On August 1, Year 3, Carleton Ltd. ordered machinery from a supplier in Hong Kong for HK$500,000. The machinery was delivered on October 1, Year 3, with terms requiring payment in full by December 31, Year 3. On August 2, Year 3, Carleton entered a forward contract to purchase HK$500,000 on December 31, Year 3, at a rate of $0.165. On December 31, Year 3, Carleton settled the forward contract and paid the supplier. Exchange rates were as follows: Spot Rates # : August 1 and 2, Year 3 HK$1 = C$0.160 October 1, Year 3 HK$1 = C$0.164 December 31, Year 3 HK$1 = C$0.169. forward rate: August 1 and 2, Year 3 HK$1= C$0.165 , October 1, Year 3 HK$1 = C$0.168, December 31, Year 3 HK$1 =C$0.169

a) Assume that the forward contract was designated as a cash flow hedge of the firm commitment to purchase the machinery, and that the balance in accumulated other comprehensive income on October 1 was transferred to the machinery account when the machinery was delivered. Prepare the journal entries for Year 3 to record all the activity described above and prepare a summary journal entry for the combined effect of all entries.
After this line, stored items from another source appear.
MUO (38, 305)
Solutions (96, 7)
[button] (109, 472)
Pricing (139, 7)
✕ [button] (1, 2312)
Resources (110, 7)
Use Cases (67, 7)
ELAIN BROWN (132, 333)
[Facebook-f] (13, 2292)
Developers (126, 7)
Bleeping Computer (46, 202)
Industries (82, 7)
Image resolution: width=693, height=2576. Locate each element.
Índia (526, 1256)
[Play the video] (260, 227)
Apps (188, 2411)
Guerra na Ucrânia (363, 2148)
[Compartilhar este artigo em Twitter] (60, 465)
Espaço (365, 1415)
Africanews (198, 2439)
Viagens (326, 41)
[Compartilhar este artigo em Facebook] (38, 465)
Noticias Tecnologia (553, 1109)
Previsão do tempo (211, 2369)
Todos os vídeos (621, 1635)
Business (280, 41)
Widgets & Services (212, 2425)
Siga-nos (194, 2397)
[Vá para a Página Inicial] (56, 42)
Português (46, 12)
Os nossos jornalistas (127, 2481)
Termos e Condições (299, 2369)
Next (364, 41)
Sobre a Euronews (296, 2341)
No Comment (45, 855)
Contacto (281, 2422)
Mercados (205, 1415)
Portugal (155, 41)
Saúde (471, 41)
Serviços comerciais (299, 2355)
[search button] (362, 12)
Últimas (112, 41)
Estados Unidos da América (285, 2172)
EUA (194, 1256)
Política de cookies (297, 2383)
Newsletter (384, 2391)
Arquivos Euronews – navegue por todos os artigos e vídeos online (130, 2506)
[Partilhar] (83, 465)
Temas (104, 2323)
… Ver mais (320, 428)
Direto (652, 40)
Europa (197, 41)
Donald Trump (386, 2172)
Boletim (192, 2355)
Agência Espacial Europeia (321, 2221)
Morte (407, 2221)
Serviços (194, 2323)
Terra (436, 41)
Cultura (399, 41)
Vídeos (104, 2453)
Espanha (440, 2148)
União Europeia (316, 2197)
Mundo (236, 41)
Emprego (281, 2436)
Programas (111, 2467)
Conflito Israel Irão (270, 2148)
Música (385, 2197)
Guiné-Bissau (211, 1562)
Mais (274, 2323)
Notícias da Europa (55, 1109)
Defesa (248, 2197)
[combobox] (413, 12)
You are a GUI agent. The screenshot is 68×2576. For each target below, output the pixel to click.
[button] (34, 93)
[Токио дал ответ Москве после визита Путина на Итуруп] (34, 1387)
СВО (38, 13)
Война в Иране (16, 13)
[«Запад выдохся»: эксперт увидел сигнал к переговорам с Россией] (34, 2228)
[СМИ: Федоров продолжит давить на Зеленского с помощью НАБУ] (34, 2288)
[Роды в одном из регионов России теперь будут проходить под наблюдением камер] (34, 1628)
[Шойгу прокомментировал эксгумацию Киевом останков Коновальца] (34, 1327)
b.)Assume that the forward contract was designated as a fair value hedge of the firm commitment to purchase the machinery and that the balance in the commitment asset/liability account on October 1 was transferred to the machinery account when the machinery was delivered. Prepare the journal entries for Year 3 to record all the activity described above and prepare a summary journal entry for the combined effect of all entries.

c.)Assume that hedge accounting was not applied. Prepare the journal entries for Year 3 to record all the activity described above and prepare a summary journal entry for the combined effect of all entries.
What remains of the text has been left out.